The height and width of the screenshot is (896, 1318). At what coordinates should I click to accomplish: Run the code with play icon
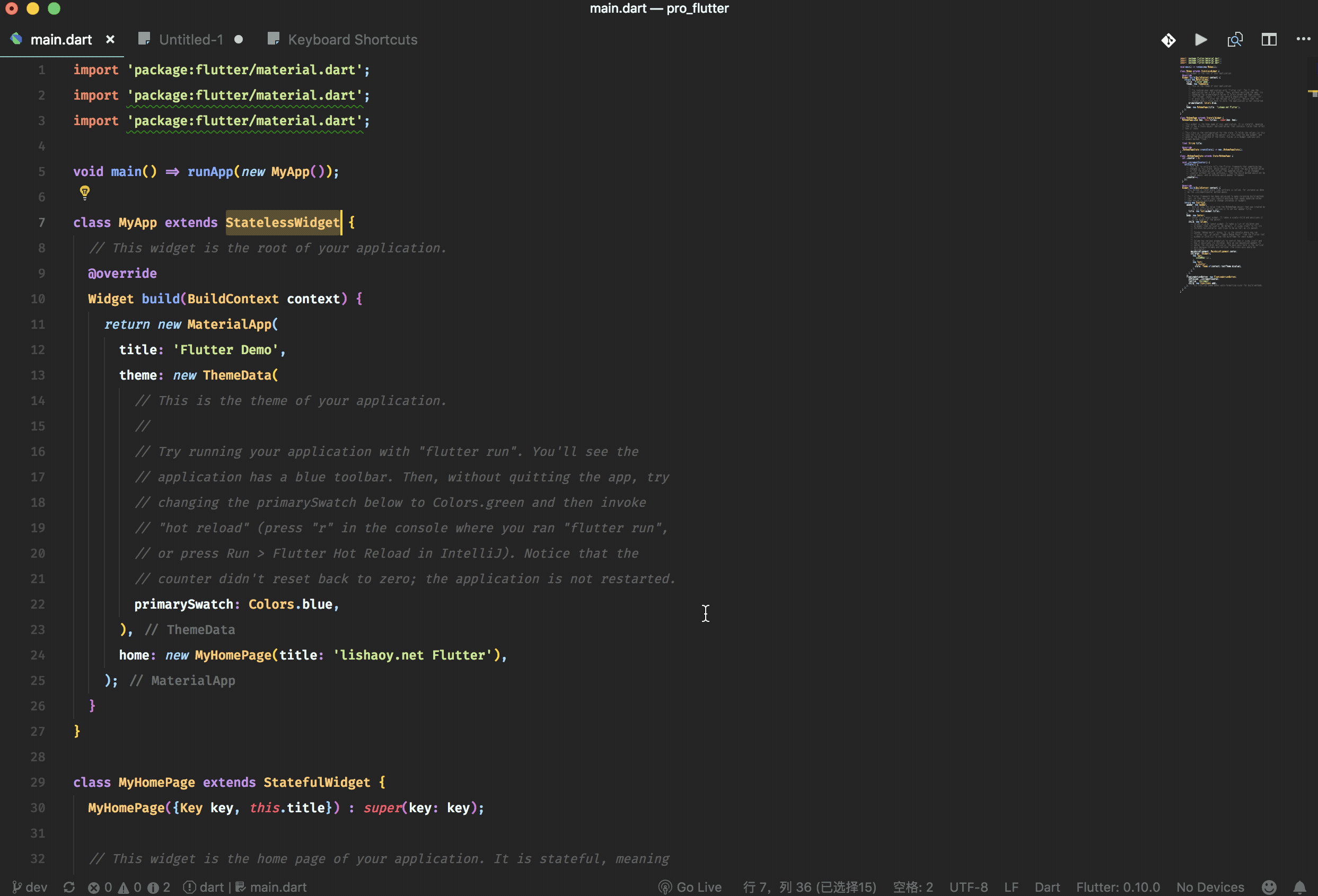coord(1201,40)
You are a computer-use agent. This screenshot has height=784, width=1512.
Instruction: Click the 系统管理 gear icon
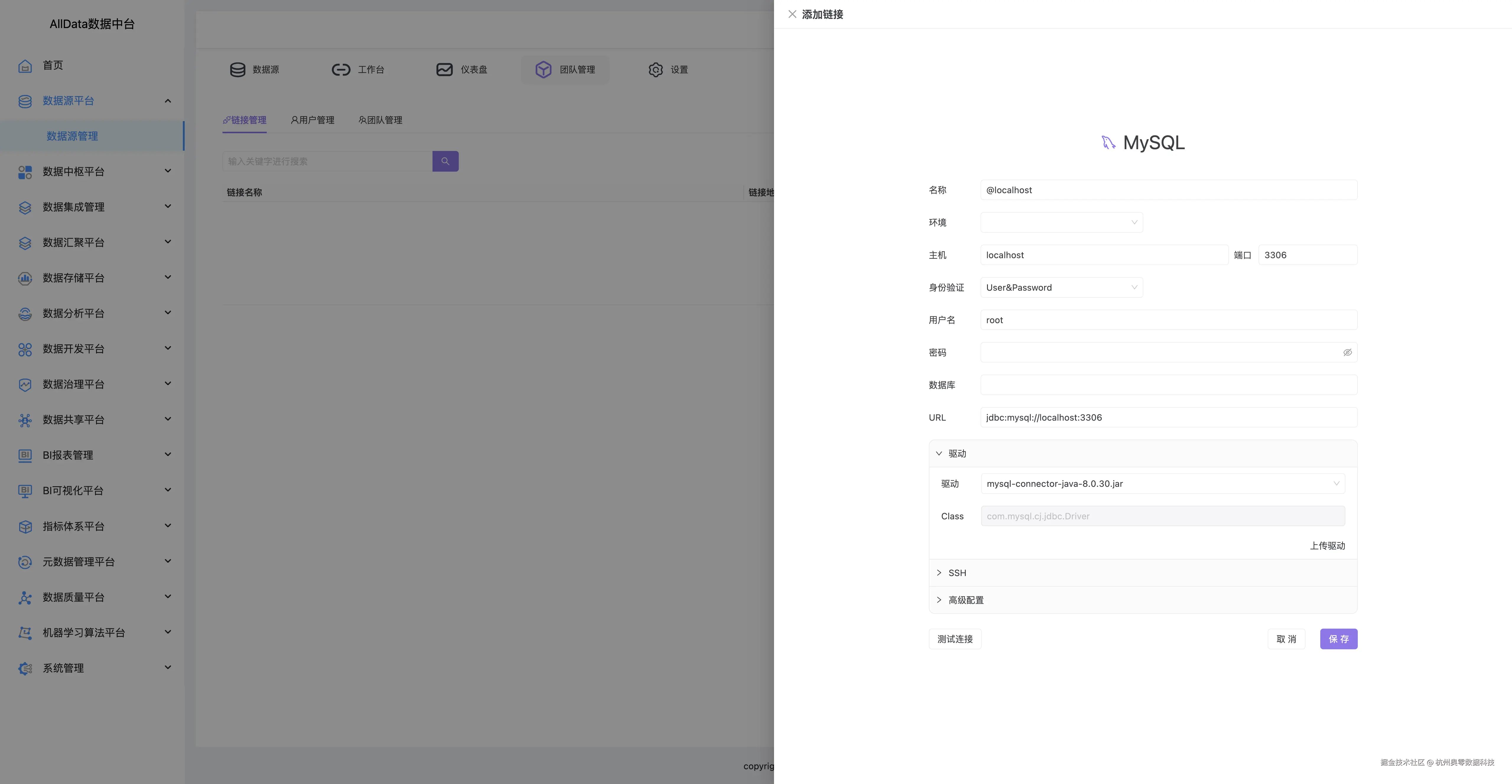tap(25, 668)
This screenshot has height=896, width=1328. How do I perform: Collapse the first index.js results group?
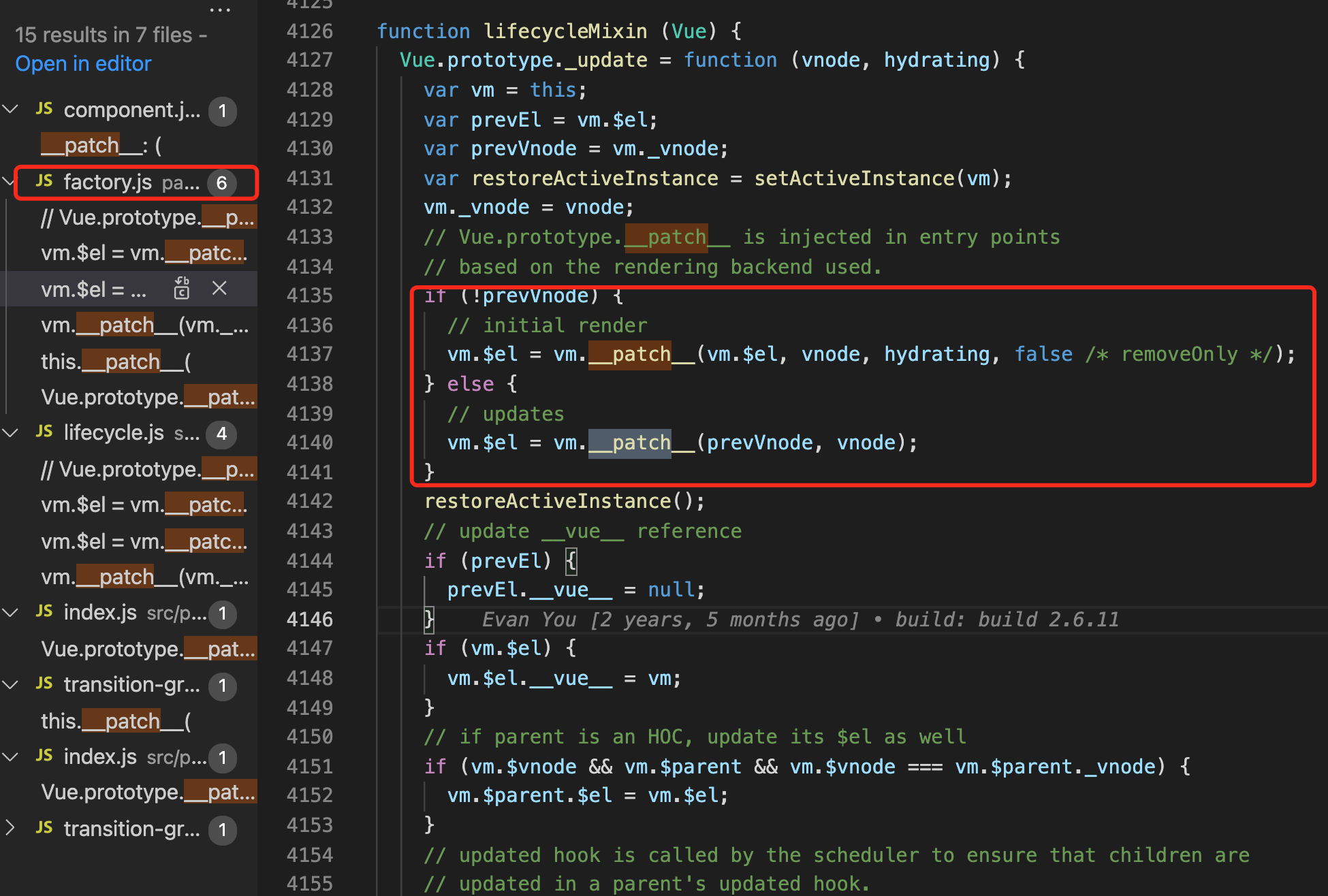10,613
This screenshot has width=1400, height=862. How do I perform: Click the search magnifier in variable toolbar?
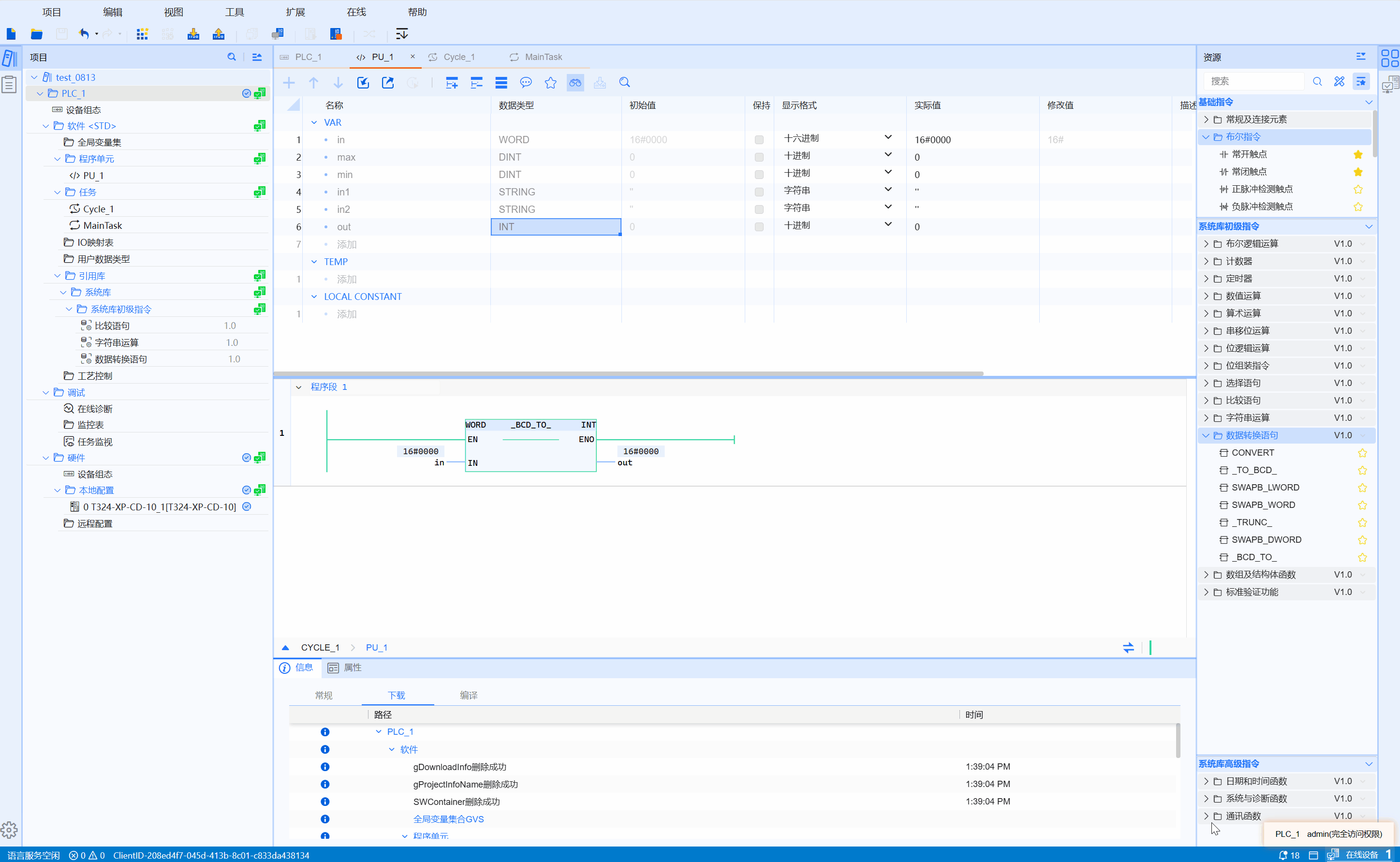click(624, 83)
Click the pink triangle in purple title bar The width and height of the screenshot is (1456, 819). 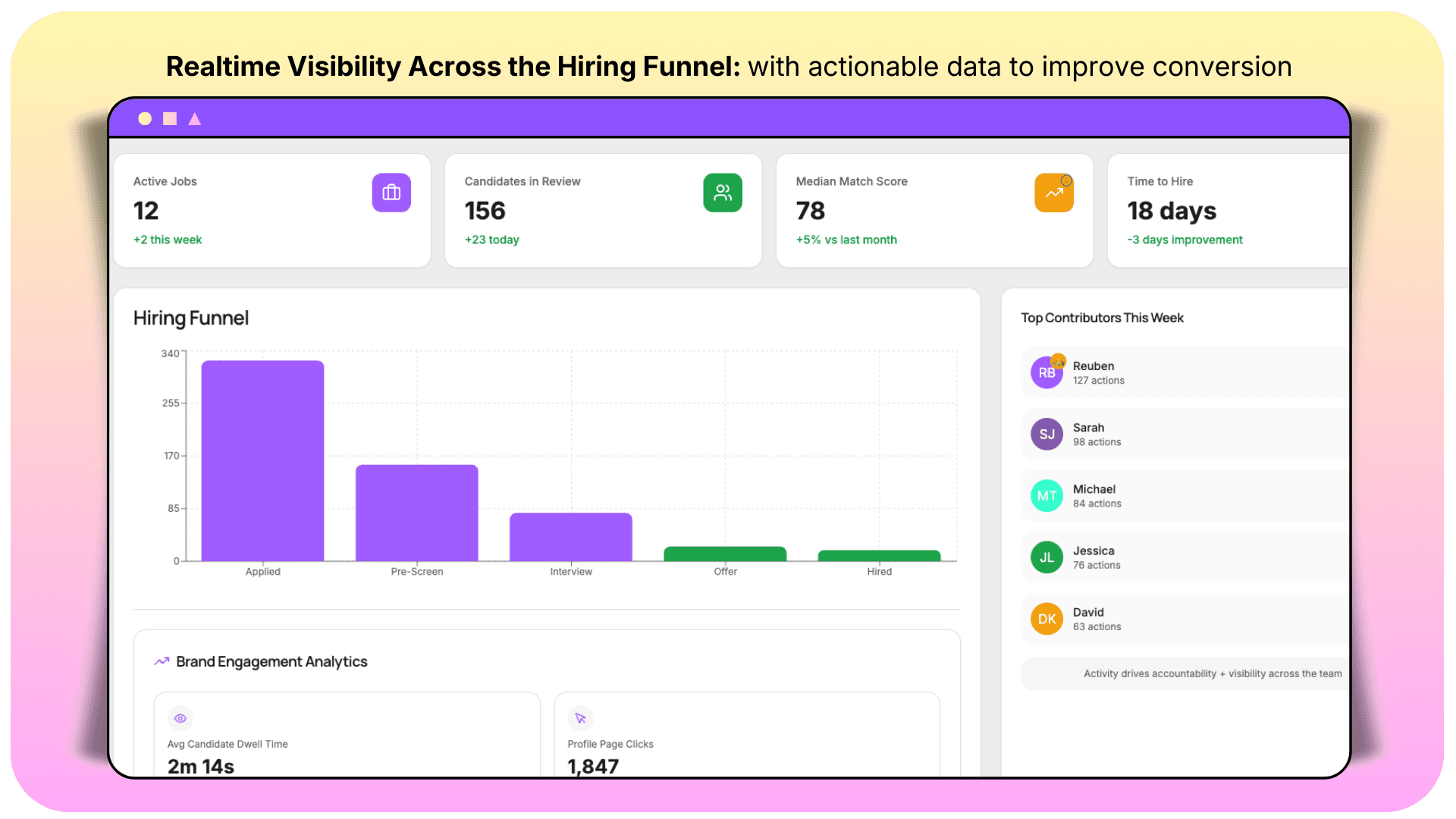(195, 119)
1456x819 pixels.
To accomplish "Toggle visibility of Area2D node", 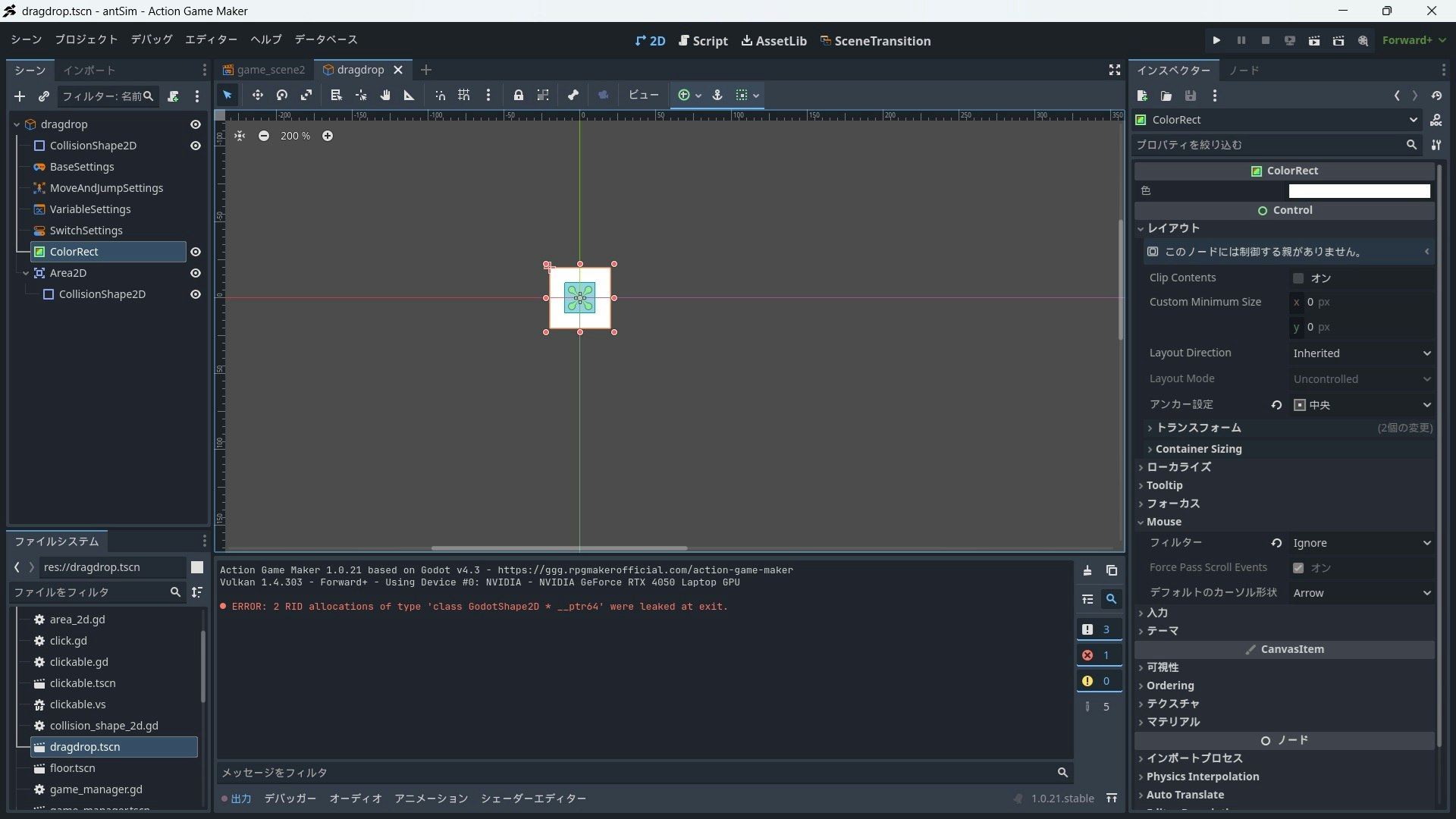I will (x=195, y=273).
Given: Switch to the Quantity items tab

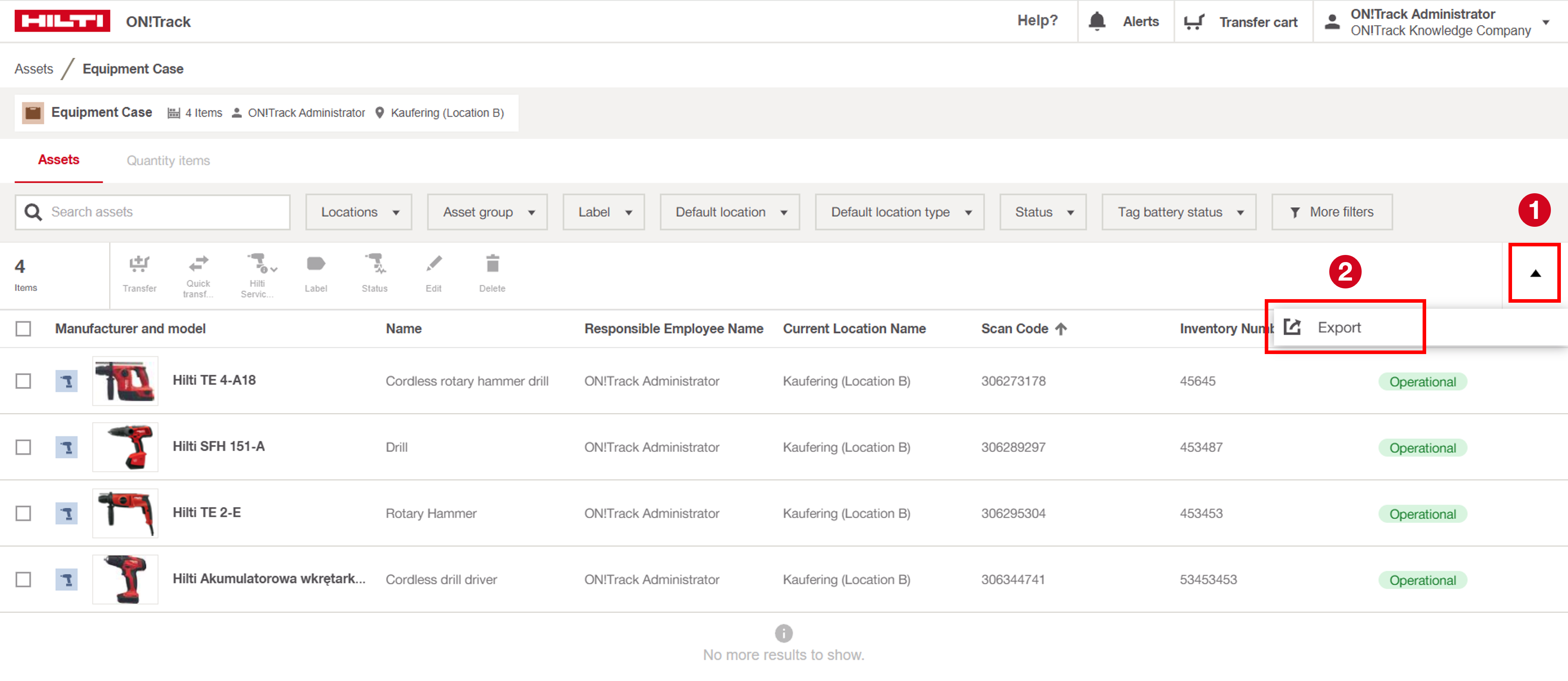Looking at the screenshot, I should (x=168, y=161).
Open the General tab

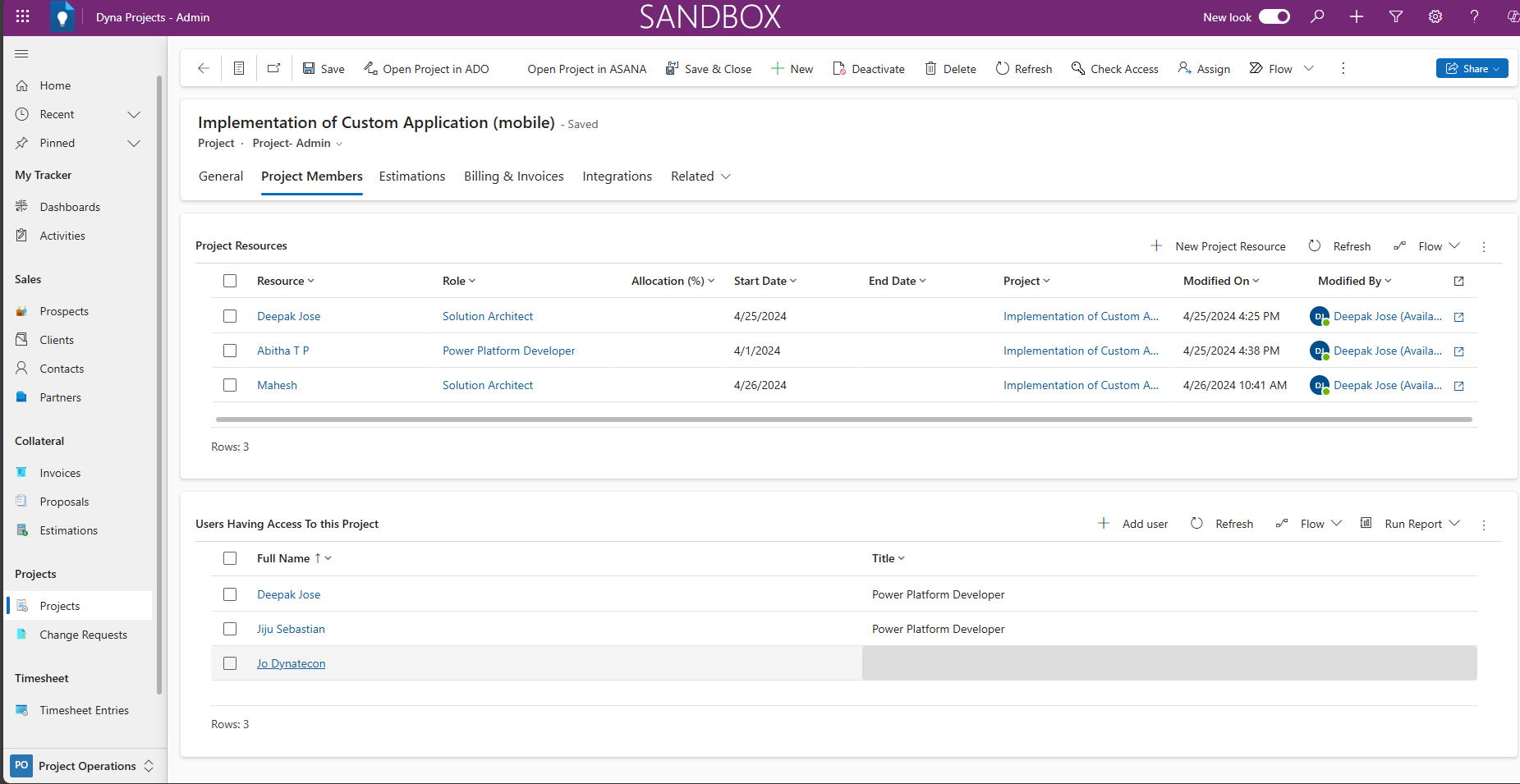[220, 176]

──────────

◆ What you should do
Only the lines from the line with "Given: Switch to the Quantity items tab" to the bottom of the material above should be reproduced, exactly and without pictures.

◆ Answer to this exercise
Given: Switch to the Quantity items tab

Looking at the screenshot, I should (x=168, y=161).
Open the General tab

[220, 176]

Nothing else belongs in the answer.